Why Audio Encoding is Just as Important as Video Encoding

6 May 2021 . 7 min read

Audio Encoding_Sound Waves_Featured Image
When you think about streaming online content, you might be tempted to focus on the visual aspects, like a high bit rate or the latest codecs, but this is only half the battle for a superior video experience. The audio quality for any streaming video can be the difference between a good movie night for your clients and a bad one.
In this post, we’ll talk about how audio encoding affects the streaming experience. I’ll cover some basics—like what is a codec—and then discuss the benefits of audio encoding, the pros and cons of the most common codec formats, and how to make sure your audio encoding complements your video encoding.
Engineer at an Audio Encoding Workstation_Image

What Is a Codec?

The term codec is a combination of the words coder and decoder. A codec is a standard for encoding and decoding multimedia files to represent data in a specific format.
Codec types inside a video clip
The first thing a codec does is encode a video or audio file. For lossy codecs, this involves dropping “extra” information from raw or uncompressed audio files in order to reduce file size while maintaining as much quality as possible. This process involves a sequence of complex mathematical functions.
The second role of a codec is to decode, which is essentially playing back a video or audio file that’s been encoded. Think of it as reversing the math from the encoding step.
In short, an audio codec is a protocol for compressing digital audio to save space during transmission and then decoding for playback with the video.

Advantages of Audio Encoding

If your application delivers audio or video (or even still images), knowing your options for encoding is useful. For instance, if you know the specs of different audio/video codecs and the best use cases for each, you might be able to improve the experience of users with a bad internet connection.
Here are just a handful of advantages of proper audio encoding:

Less storage space is needed: Encoded data files are smaller, so you should be able to save space on your storage. This is ideal if you have large amounts of data that need archived.
Data is sent over the network faster: Encoding removes redundancies from data, so again, the size of your files is a lot smaller. This results in faster input, even with bad internet connections.
Encoded files consume fewer resources: They reduce the resources required from your machine, like the amount of RAM and processing power when you’re listening to audio files.
Adaptable: Different codec formats are useful for different kinds of projects. For example, the AAC codec can use different frequency ranges with the help of joint encoding to achieve higher quality, a smaller file size, or, the best scenario, both. More advanced audiophiles will notice and appreciate these changes while playing your audio.

Encoding your audio files is a critical part of your video encoding workflow, but just as there are many types of codecs for video, audio has a number of options you can use.

Common Audio Codecs

One important thing to keep in mind when selecting a codec is the devices and services it supports. Some streaming services support a single audio codec, but not another. Some offer better quality, and others focus mainly on compression. Remember, you need a balance between quality and support.
With this in mind, let’s explore some of the most common and best-supported audio codecs.

MP3

MP3 stands for MPEG-2 Audio Layer 3. The most common and well-known audio format, MP3 revolutionized digital audio.
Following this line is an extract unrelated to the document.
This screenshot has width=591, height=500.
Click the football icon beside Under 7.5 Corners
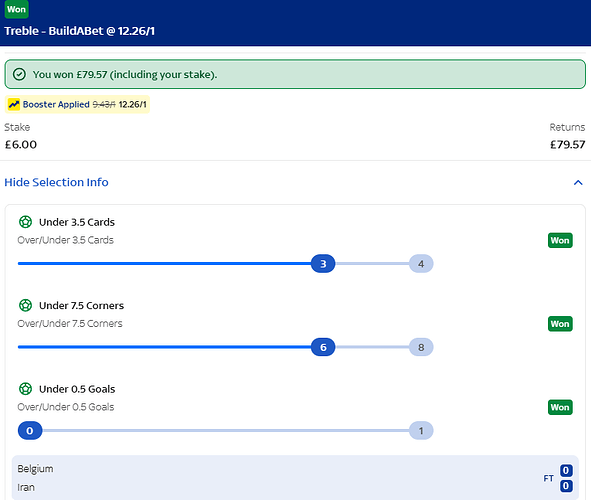click(25, 305)

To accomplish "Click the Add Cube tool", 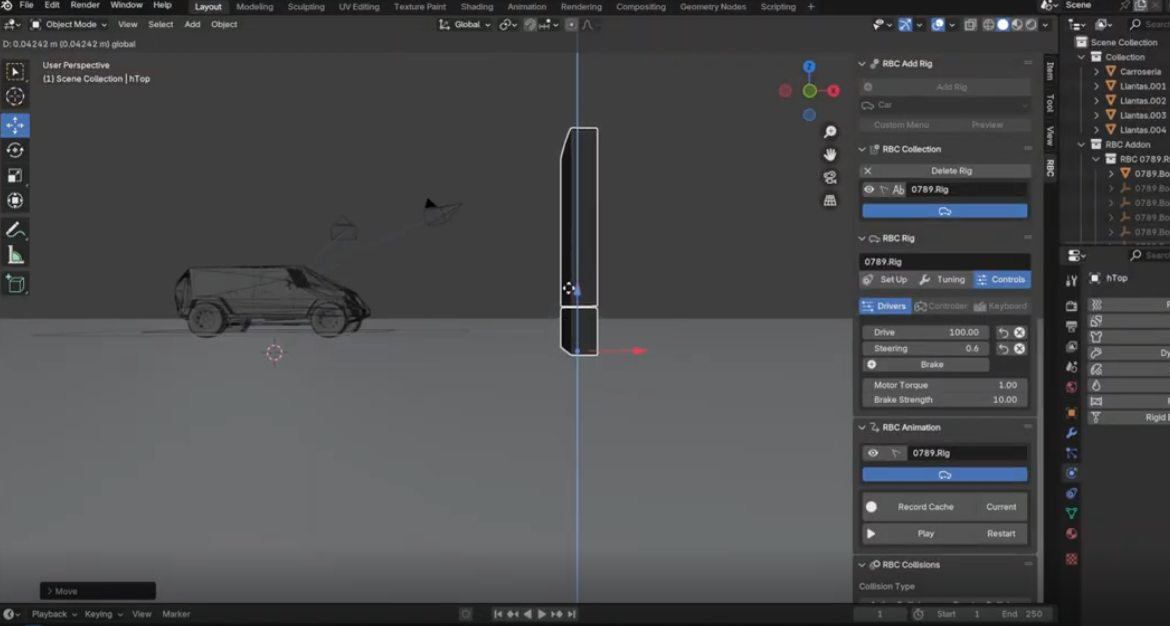I will [15, 285].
Its files were much smaller than previous formats, allowing them to be streamed and downloaded over the internet.
MP3 is a well-supported codec—you can run MP3 files on almost any online or desktop media player, like QuickTime, VLC media player, and Kodi.

AAC

AAC stands for Advanced Audio Coding. Developed a few years after MP3, AAC built on the success of that format but increased compression efficiency. Like most of the more popular codecs, AAC is lossy, but it provides very good audio quality in limited bandwidth, especially when compared to MP3.
It’s a closed-source format but is probably the most widely used audio codec on the internet today. It’s supported by most video-streaming platforms.

AIFF

AIFF stands for Audio Interchange File Format and was developed by Apple. AIFF files are very large, around 10 MB for one minute of standard audio recording.
Most AIFF files contain uncompressed audio in PCM (pulse-code modulation) format. The AIFF file is just a wrapper for the PCM encoding, making it more suitable for use on Mac systems. However, Windows can usually open AIFF files without any issues.

FLAC

FLAC stands for Free Lossless Audio Codec. A bit on the nose maybe, but it has quickly become one of the most popular lossless formats available since its introduction in 2001. Note that with lossless codecs, all the information is retained when the file is compressed.
FLAC can compress audio files without losing a significant amount of data. What’s even nicer is that it’s an open-source and royalty-free audio file format.
Most major services and common devices support FLAC, and it’s the main alternative to MP3 for music. You basically get the full quality of raw uncompressed audio at half the file size. The problem with it is the files are still rather large. If you want to save space, this is not the better option.

Ogg (Vorbis)

Ogg isn’t a fancy acronym; it’s just a container format for one or more codecs. Vorbis is a free open-source lossy format often used with Ogg containers and was created specifically to provide that balance between high quality and efficient streaming. It performs significantly better than most other lossy compression formats (meaning it produces a smaller file size for equivalent audio quality).
Since Vorbis is free, it’s been utilized in a number of both commercial and noncommercial media players, including Spotify.

Opus

Much like its predecessor in Vorbis, Opus is not an acronym and is also a free open-source lossy format that was developed by the same creator as Vorbis, Christopher Montegomery (and Xiph.org). Opus is much more ambitious in its scope than Vorbis, as it supports every kind of audio file available (including music, speech, and real-time voice communication). It’s contained by all major audio containers: Ogg, Matroska, WebM, MPEG-TS.
Opus does just about everything when it comes to audio compression, the caveat of Opus is its complexity and CPU requirements, which have limited its current implementations. Despite that, Opus has become very rapidly and widely adopted by most mainstream OS’s, such as WhatsApp, Android, iOS, Windows, and Playstation.

The Best Audio Codec

Of the commonly used codecs listed here, AAC is the best audio codec for most situations. It’s supported by a wide range of devices and streaming services and has the advantage of better audio quality as compared to MP3.
This may change very soon as Opus becomes more broadly popular. However, hardware doesn’t change as quickly as software, so broad device support is probably still a few years away. For internet video, AAC is currently the best audio codec for live-streaming, as well as video on demand.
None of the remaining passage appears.